-- Task description --
Reproduce the material between the lines holding "Click the Dashboards" and "click(x=483, y=6)", inclusive, with "timer" replaced by "countdown" and nothing else altered.

-- Raw data --
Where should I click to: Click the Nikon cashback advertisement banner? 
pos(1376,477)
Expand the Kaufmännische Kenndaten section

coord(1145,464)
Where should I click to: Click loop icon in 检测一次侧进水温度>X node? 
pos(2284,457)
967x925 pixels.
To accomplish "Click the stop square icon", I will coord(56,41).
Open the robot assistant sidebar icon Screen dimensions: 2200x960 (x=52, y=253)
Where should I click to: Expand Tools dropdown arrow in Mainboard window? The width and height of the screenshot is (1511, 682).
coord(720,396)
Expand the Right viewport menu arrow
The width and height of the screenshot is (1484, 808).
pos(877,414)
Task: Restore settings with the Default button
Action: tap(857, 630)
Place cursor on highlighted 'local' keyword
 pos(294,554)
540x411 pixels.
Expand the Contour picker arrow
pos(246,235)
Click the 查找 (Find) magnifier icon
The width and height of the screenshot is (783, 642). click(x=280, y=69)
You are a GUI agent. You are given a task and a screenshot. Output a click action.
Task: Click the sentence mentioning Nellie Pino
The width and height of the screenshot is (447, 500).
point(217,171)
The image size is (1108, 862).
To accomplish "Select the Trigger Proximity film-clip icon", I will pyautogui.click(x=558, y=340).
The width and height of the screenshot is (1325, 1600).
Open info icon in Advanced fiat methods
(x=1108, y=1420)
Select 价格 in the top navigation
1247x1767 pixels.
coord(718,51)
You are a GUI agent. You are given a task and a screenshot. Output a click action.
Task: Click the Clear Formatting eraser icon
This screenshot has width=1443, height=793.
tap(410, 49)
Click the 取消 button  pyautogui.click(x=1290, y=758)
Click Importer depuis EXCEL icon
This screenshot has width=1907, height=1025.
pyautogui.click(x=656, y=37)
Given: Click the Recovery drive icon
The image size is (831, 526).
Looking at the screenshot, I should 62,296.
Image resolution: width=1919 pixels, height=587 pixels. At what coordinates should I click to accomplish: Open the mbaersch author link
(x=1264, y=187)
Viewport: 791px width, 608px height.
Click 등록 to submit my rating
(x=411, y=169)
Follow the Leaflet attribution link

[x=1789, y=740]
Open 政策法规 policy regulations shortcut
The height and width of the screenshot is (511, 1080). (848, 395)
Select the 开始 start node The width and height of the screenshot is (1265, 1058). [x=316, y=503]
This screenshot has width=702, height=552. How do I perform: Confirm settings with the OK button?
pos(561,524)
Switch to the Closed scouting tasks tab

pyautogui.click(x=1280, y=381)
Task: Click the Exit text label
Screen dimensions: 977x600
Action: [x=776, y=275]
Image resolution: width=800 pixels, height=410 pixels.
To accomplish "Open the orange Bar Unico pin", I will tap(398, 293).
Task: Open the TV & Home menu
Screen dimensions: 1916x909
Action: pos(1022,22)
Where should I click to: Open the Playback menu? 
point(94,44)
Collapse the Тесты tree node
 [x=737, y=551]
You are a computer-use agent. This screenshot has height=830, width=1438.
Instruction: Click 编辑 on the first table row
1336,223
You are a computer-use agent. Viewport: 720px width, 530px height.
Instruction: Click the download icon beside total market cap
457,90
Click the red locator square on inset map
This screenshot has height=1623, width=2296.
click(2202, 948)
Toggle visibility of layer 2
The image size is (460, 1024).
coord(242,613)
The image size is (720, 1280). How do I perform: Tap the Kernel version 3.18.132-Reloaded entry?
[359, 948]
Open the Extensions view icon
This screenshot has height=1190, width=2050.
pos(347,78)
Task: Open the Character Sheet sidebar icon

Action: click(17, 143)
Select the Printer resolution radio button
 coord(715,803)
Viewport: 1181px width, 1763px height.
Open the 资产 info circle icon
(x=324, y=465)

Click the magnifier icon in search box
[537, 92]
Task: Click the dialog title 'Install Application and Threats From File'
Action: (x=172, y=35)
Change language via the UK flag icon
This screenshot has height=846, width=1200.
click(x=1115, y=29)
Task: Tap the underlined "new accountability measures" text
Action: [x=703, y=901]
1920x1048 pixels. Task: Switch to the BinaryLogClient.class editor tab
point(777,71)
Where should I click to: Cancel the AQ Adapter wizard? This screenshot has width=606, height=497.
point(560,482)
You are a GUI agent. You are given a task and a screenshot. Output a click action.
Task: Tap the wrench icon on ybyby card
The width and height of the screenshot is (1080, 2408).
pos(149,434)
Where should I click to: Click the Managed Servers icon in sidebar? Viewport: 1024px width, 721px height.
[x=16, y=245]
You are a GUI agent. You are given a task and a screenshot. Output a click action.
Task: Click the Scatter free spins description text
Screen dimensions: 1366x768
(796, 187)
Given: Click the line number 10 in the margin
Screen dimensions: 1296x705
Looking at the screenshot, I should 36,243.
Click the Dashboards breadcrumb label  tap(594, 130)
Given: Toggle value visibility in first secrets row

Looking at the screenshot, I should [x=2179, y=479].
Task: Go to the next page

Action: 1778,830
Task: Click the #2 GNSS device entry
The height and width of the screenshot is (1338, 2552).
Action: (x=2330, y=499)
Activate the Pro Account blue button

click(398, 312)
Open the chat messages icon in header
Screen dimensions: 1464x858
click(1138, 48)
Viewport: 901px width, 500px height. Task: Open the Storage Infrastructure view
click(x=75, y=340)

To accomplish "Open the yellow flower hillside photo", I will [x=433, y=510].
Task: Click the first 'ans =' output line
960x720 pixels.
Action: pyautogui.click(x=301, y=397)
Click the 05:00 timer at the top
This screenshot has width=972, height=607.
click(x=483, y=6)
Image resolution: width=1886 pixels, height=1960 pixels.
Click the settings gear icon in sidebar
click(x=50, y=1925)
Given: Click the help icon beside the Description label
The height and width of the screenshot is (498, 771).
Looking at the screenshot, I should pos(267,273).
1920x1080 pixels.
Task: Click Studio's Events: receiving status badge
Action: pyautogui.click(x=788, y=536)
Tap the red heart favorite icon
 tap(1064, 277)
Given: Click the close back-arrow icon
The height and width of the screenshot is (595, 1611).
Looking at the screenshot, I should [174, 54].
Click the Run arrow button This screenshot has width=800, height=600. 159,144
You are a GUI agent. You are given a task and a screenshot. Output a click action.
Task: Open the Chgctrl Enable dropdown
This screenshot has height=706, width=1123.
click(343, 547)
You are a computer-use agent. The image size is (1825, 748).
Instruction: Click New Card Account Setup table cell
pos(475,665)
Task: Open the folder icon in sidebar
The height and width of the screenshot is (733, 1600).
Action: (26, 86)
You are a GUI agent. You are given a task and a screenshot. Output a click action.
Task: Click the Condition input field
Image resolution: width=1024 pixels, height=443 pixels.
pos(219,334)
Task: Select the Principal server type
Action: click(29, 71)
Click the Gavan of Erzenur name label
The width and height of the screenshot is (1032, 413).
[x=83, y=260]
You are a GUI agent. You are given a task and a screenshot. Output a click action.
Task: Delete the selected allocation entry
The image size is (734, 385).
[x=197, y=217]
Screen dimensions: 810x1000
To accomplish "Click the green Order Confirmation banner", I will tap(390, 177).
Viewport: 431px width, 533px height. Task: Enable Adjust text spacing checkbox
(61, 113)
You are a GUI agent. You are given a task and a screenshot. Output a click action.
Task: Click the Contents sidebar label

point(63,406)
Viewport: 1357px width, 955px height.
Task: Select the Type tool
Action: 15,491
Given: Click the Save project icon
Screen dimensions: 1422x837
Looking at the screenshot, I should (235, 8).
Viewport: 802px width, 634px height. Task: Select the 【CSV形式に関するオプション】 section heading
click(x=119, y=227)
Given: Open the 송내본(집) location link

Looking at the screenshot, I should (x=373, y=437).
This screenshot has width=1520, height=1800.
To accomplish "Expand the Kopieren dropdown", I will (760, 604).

-- Exercise output --
Click the Dashboards breadcrumb label  tap(594, 130)
Given: Toggle value visibility in first secrets row

Looking at the screenshot, I should [x=2179, y=479].
Task: Go to the next page

Action: 1778,830
Task: Click the #2 GNSS device entry
The height and width of the screenshot is (1338, 2552).
Action: (x=2330, y=499)
Activate the Pro Account blue button

click(398, 312)
Open the chat messages icon in header
Screen dimensions: 1464x858
click(1138, 48)
Viewport: 901px width, 500px height. Task: Open the Storage Infrastructure view
click(x=75, y=340)

To accomplish "Open the yellow flower hillside photo", I will [x=433, y=510].
Task: Click the first 'ans =' output line
960x720 pixels.
Action: pyautogui.click(x=301, y=397)
Click the 05:00 countdown at the top
This screenshot has width=972, height=607.
click(x=483, y=6)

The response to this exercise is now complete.